### PROBLEM DETAILS
Restate all of the data precisely, omitting nothing.

### DATASET CONTENT
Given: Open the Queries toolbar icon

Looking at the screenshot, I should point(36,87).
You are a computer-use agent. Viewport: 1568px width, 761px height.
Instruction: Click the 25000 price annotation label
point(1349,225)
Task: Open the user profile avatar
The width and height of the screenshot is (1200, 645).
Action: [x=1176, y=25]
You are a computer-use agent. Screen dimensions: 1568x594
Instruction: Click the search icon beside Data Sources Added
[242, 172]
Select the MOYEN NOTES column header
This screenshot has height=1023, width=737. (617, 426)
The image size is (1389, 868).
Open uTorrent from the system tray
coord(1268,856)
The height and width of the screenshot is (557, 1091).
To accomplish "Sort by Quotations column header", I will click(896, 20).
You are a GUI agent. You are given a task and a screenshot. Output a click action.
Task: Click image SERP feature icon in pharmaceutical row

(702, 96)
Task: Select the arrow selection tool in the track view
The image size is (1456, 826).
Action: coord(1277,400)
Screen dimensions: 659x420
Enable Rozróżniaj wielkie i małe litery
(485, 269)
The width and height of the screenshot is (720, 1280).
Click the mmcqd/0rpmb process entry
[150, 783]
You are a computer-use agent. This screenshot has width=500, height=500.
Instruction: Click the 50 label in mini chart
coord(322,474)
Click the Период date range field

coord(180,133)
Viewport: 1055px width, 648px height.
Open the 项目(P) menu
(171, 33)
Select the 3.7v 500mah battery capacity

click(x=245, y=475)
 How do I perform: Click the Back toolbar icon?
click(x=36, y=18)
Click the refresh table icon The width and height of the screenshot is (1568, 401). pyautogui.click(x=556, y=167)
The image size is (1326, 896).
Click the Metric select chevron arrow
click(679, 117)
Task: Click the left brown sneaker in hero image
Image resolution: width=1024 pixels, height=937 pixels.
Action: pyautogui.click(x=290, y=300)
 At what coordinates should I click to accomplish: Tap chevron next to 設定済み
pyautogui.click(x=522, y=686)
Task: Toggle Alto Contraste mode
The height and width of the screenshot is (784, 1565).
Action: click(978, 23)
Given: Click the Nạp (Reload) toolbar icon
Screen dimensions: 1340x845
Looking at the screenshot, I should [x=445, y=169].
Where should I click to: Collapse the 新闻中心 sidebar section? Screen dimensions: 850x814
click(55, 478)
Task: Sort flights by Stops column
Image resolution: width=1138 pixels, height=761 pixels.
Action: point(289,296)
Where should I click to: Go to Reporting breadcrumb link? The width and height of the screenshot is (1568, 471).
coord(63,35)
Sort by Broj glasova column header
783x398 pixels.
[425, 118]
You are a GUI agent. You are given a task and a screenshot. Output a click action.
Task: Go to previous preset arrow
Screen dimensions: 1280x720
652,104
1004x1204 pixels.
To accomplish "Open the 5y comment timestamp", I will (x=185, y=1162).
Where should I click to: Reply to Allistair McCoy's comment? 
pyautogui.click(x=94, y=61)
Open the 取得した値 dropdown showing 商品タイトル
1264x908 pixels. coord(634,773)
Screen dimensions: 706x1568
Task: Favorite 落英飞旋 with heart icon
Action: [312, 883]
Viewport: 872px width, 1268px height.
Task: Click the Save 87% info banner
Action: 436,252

### ANSWER BELOW
Given: Open the Queries toolbar icon

Looking at the screenshot, I should point(36,87).
You are a computer-use agent. Viewport: 1568px width, 761px height.
Instruction: Click the 25000 price annotation label
point(1349,225)
Task: Open the user profile avatar
The width and height of the screenshot is (1200, 645).
Action: [x=1176, y=25]
You are a computer-use agent. Screen dimensions: 1568x594
Instruction: Click the search icon beside Data Sources Added
[242, 172]
Select the MOYEN NOTES column header
This screenshot has height=1023, width=737. (617, 426)
The image size is (1389, 868).
Open uTorrent from the system tray
coord(1268,856)
The height and width of the screenshot is (557, 1091).
To accomplish "Sort by Quotations column header", I will click(896, 20).
You are a GUI agent. You are given a task and a screenshot. Output a click action.
Task: Click image SERP feature icon in pharmaceutical row

(702, 96)
Task: Select the arrow selection tool in the track view
The image size is (1456, 826).
Action: coord(1277,400)
Screen dimensions: 659x420
Enable Rozróżniaj wielkie i małe litery
(485, 269)
The width and height of the screenshot is (720, 1280).
Click the mmcqd/0rpmb process entry
[150, 783]
You are a computer-use agent. This screenshot has width=500, height=500.
Instruction: Click the 50 label in mini chart
coord(322,474)
Click the Период date range field

coord(180,133)
Viewport: 1055px width, 648px height.
Open the 项目(P) menu
(171, 33)
Select the 3.7v 500mah battery capacity

click(x=245, y=475)
 How do I perform: Click the Back toolbar icon?
click(x=36, y=18)
Click the refresh table icon The width and height of the screenshot is (1568, 401). pyautogui.click(x=556, y=167)
The image size is (1326, 896).
Click the Metric select chevron arrow
click(679, 117)
Task: Click the left brown sneaker in hero image
Image resolution: width=1024 pixels, height=937 pixels.
Action: pyautogui.click(x=290, y=300)
 At what coordinates should I click to accomplish: Tap chevron next to 設定済み
pyautogui.click(x=522, y=686)
Task: Toggle Alto Contraste mode
The height and width of the screenshot is (784, 1565).
Action: click(978, 23)
Given: Click the Nạp (Reload) toolbar icon
Screen dimensions: 1340x845
Looking at the screenshot, I should [x=445, y=169].
Where should I click to: Collapse the 新闻中心 sidebar section? Screen dimensions: 850x814
click(55, 478)
Task: Sort flights by Stops column
Image resolution: width=1138 pixels, height=761 pixels.
Action: point(289,296)
Where should I click to: Go to Reporting breadcrumb link? The width and height of the screenshot is (1568, 471).
coord(63,35)
Sort by Broj glasova column header
783x398 pixels.
[425, 118]
You are a GUI agent. You are given a task and a screenshot. Output a click action.
Task: Go to previous preset arrow
Screen dimensions: 1280x720
652,104
1004x1204 pixels.
To accomplish "Open the 5y comment timestamp", I will (x=185, y=1162).
Where should I click to: Reply to Allistair McCoy's comment? 
pyautogui.click(x=94, y=61)
Open the 取得した値 dropdown showing 商品タイトル
1264x908 pixels. coord(634,773)
Screen dimensions: 706x1568
Task: Favorite 落英飞旋 with heart icon
Action: [312, 883]
Viewport: 872px width, 1268px height.
Task: Click the Save 87% info banner
Action: 436,252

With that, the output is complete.